- [Texte de référence]:
L’évènement était, au delà de sa qualité musicale certaine, marquant puisqu’illustré, et personne ne s’en plaindra, par la levée des restrictions sanitaires. Les sets de You Said Strange puis Porridge Radio, ce mardi soir à la Lune des Pirates, s’annonçaient donc à plus d’un titre enthousiasmants et le moment fut comme attendu de choix, ce qui notons-le bien est une habitude au sein des murs briquetés de rouge de notre « Lune » samarienne. Les quatre Normands de You Said Strange, chargés d’ouvrir le bal et affublés d’un probant Thousand shadows vol.1, se distinguant sans coup férir par le truchement de morceaux où pop « à reverb », incartades psyché et vitamine rock (Mourning color) sans appel se conjuguent, faisant place à un registre solidissime. Mélodies, emportement, salves célestes, valeur des titres joués font impression et marquent l’assemblée qui à juste titre, acclame les frères Carrière et leurs deux acolytes. Des recoins d’ombrage stylés, façon BRMC, parsèment par ailleurs le live du quatuor (So sorry, entre autres compositions offertes au public de ce début de semaine). La joie est grande, deux personnes posées à mes côtés me glissent « Mais vous êtes toujours là vous! ». Peut-être pas mais une chose est sûre, ce soir j’en suis et je m’en félicite. Un coup d’oeil dans l’assistance me permet d’entrevoir les copains de Last Night We Killed Pineapple, auteurs d’un récent et accompli Multicolor. Ils trippent, au son d’une venue de qualité certifiée.
You Said Strange.

- [Données fournies]:
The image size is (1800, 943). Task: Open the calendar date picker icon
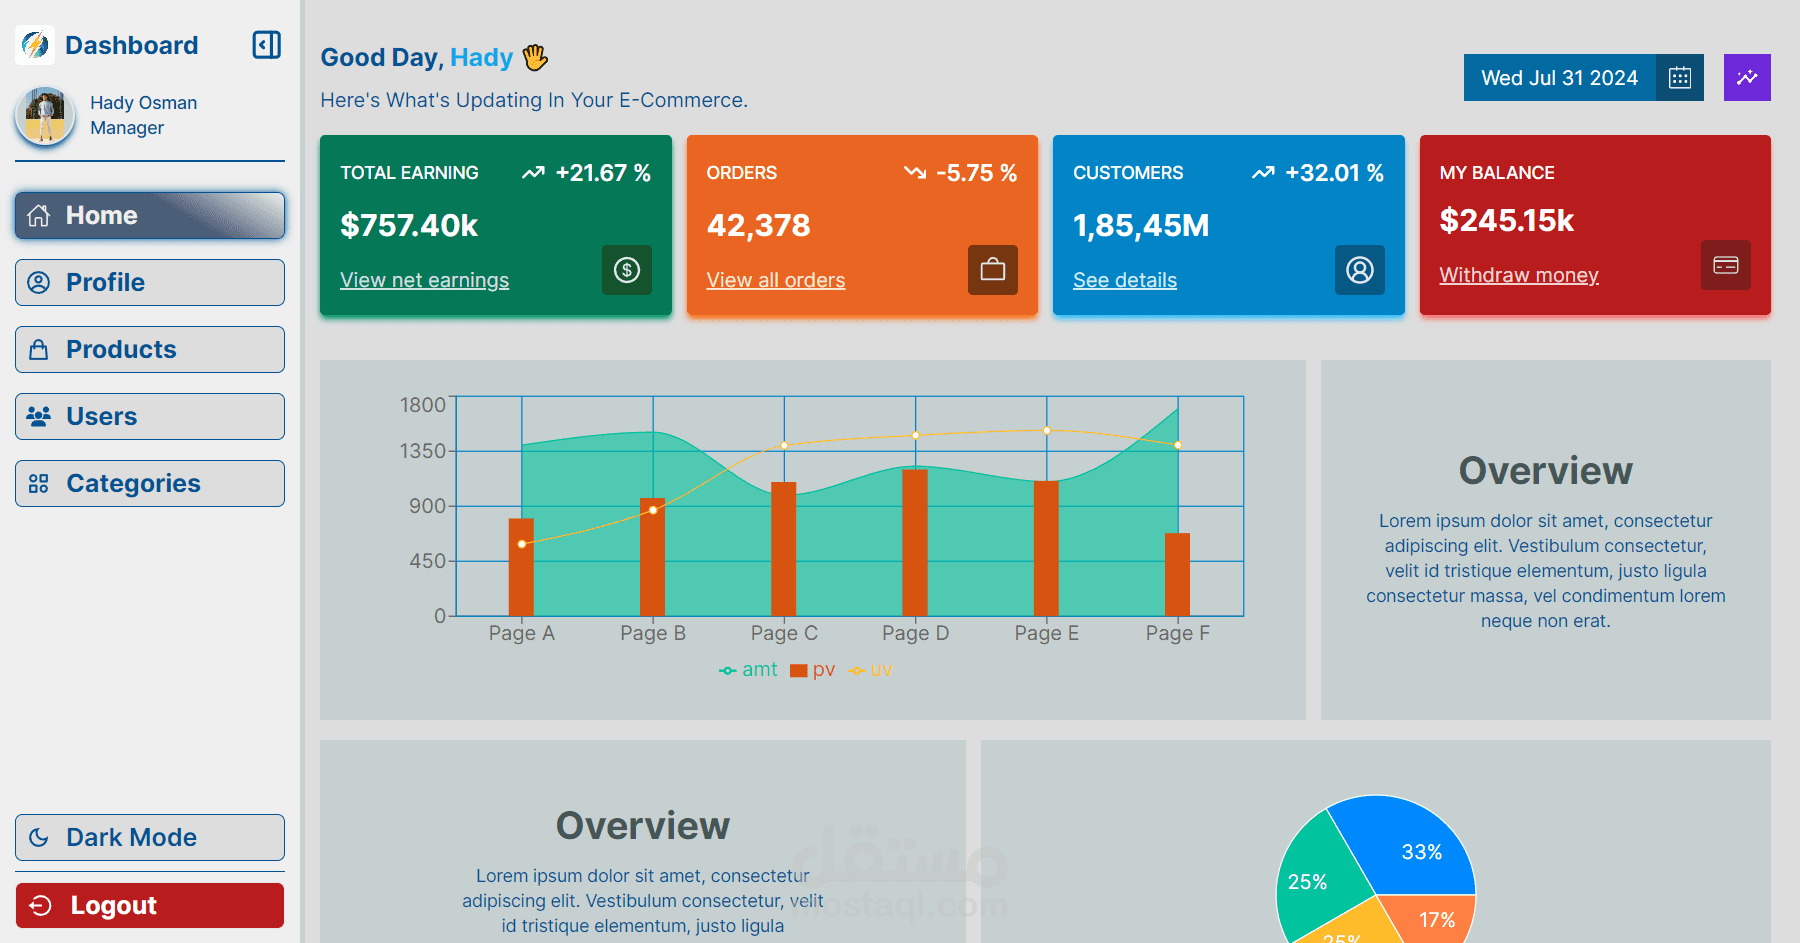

- [Travail à faire]:
1. Répondez à ces questions sur le compte rendu de concert :
(a) Dans quelle salle les concerts ont-ils eu lieu ?
(b) Combien de membres compte You Said Strange, et de quelle région sont-ils ?
(c) Quel groupe présent dans le public est l'auteur de l'album Multicolor ?
2. Prolongez le compte rendu de concert à partir de sa dernière phrase, dans le même ton.

- [Réponses par tâche]:
1.
(a) À la Lune des Pirates.
(b) Quatre membres, tous normands.
(c) Last Night We Killed Pineapple.

2.
Le live d’ouverture prend fin, on a tout croqué avec avidité mais l’appétit demeure. Je repense à cette jeune, croisée devant la Lune à mon arrivée, livrée à la rue, qui attend un hébergement. Monde cruel et inhumain, que les concerts et la transcendance live permettent d’alléger et celui des trois dames de Porridge Radio, avec à leurs côtés un batteur qui tient la baraque, accomplira la mission à grand renforts…de titres forts. Il fait dire qu’elle en jette, Dana Margolin, de sa dégaine un tantinet garçonne. Présence toute en discrétion, charisme pas même volontaire, chant prenant, elle déploie des atouts de poids et son groupe, à l’unisson, fait gicler mélopées charmeuses, poignantes et/ou enfiévrées, dans une veiné indé aussi sensible que mordante. Les chants se rejoignent, j’ai souvent le sentiment d’entendre le meilleur des 90’s et lorsque la frontwoman s’emporte, le rendu est complètement jouissif. On alterne, avec justesse, coups de sang et patine des ritournelles. Porridge Radio s’est bâti une réputation qui visiblement est loin d’être usurpée, il a pour moteur le DIY et ça ne peut, vous l’aurez compris, qu’ajouter à son impact. Quelques motifs de claviers agrémentent ses créations, sobres et sans défauts. De temps à autres l’intensité retombe, la valeur pourtant persiste. Pop d’éclat, rock empreint de colère enfantent un concert-bonheur qu’on emportera avec soi, à l’issue, pour en tirer profit de manière maximale. Rappel, cela va de soi. Final entre synthés joueurs et geysers soniques, magique et galvanisant.
Porridge Radio.
On en a pour nos ronds, on sourit sans masque, sans entrave, de ce moment suspendu. Veillez à guetter, messieurs-dames, les dates Lunaires à venir. Tous style confondus, ces dernières distilleront de la vie des planches aux gradins, jusqu’à en enivrer les rues du quartier où se nichent, bien garnis eux aussi, les bars prisés de la jeunesse picarde. La Lune se vide, bientôt elle s’éteindra, laissant place à la nuit et sa cohorte de méfaits passés sous silence. Mais c’est pour mieux, à l’occasion des concerts à venir, briller à nouveaux de mille feux multicolores, tirés par une équipe technique dont il importe de saluer le brio en alliant à l’hommage, bien entendu, le grand coup de chapeau adressé aux deux formations conviées ce mardi soir.
Porridge Radio.
Photos Will Dum.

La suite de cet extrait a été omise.